> Provided data
....................

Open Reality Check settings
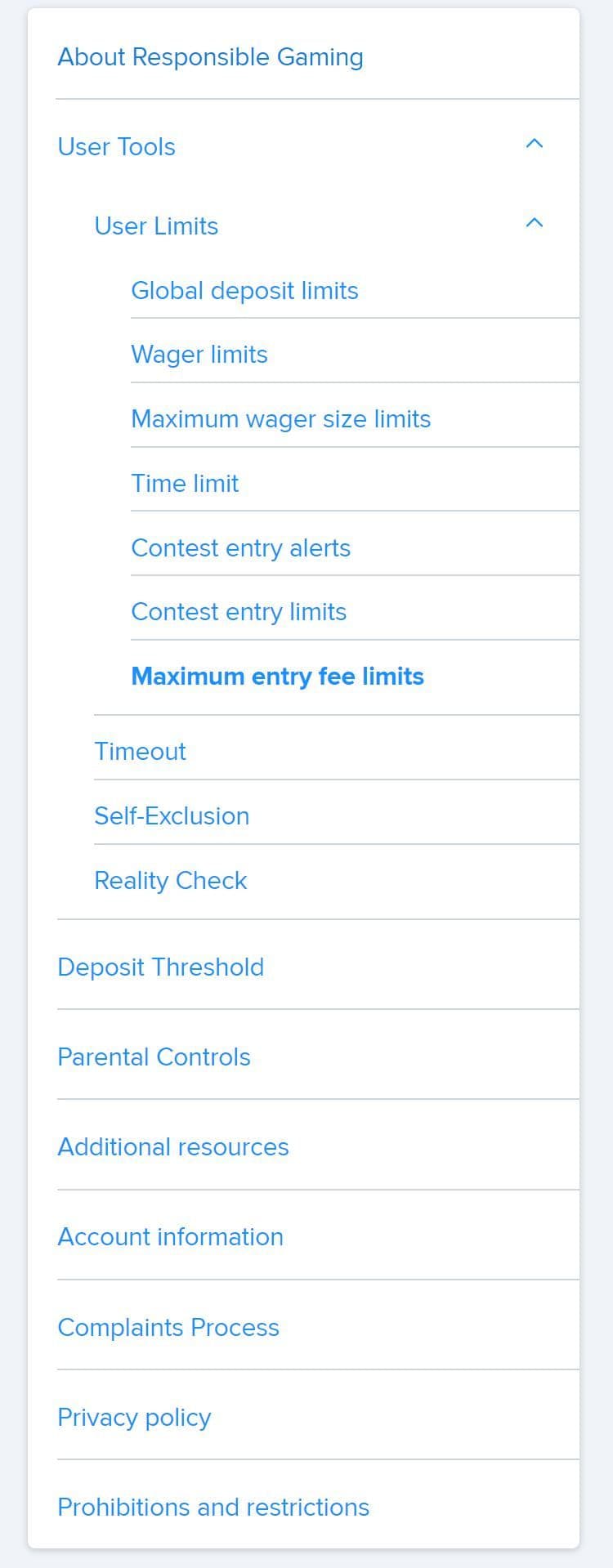613x1568 pixels. (170, 880)
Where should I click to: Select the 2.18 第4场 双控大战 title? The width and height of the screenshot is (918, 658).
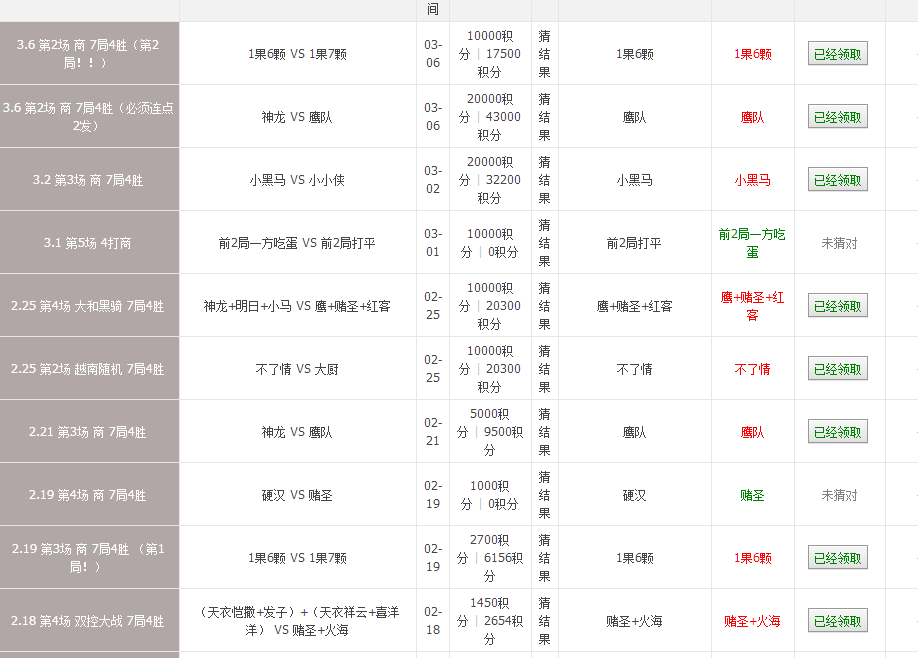pyautogui.click(x=88, y=621)
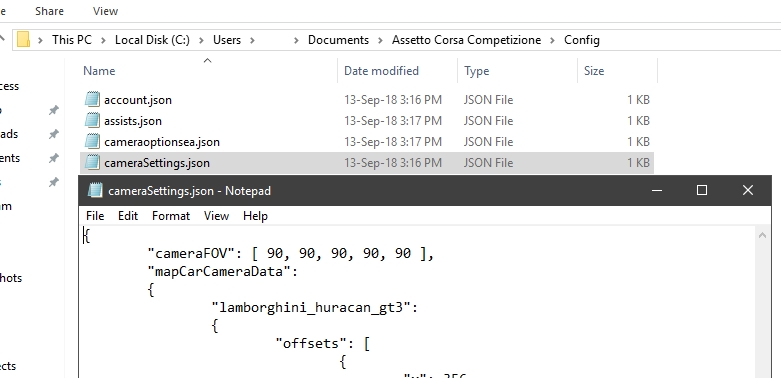Screen dimensions: 781x378
Task: Click inside the Notepad text area
Action: pyautogui.click(x=418, y=301)

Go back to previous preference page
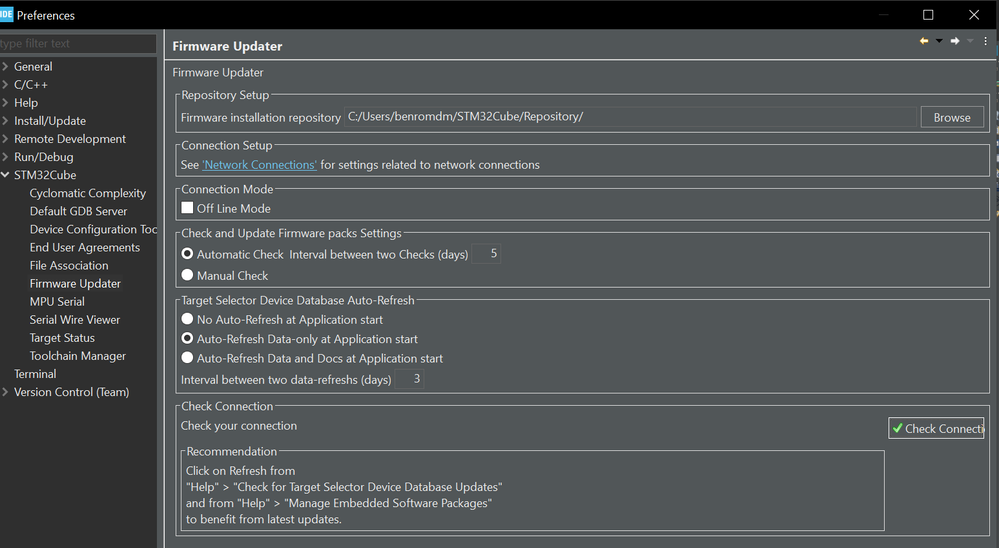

....................

> Instructions for the task
Return every record exactly, minus the pictures.

> Solution to this exercise
Open Reality Check settings
613x1568 pixels. (170, 880)
Where should I click to: Select the 2.18 第4场 双控大战 title? The width and height of the screenshot is (918, 658).
pyautogui.click(x=88, y=621)
Screen dimensions: 781x378
Task: Click inside the Notepad text area
Action: pyautogui.click(x=418, y=301)

Go back to previous preference page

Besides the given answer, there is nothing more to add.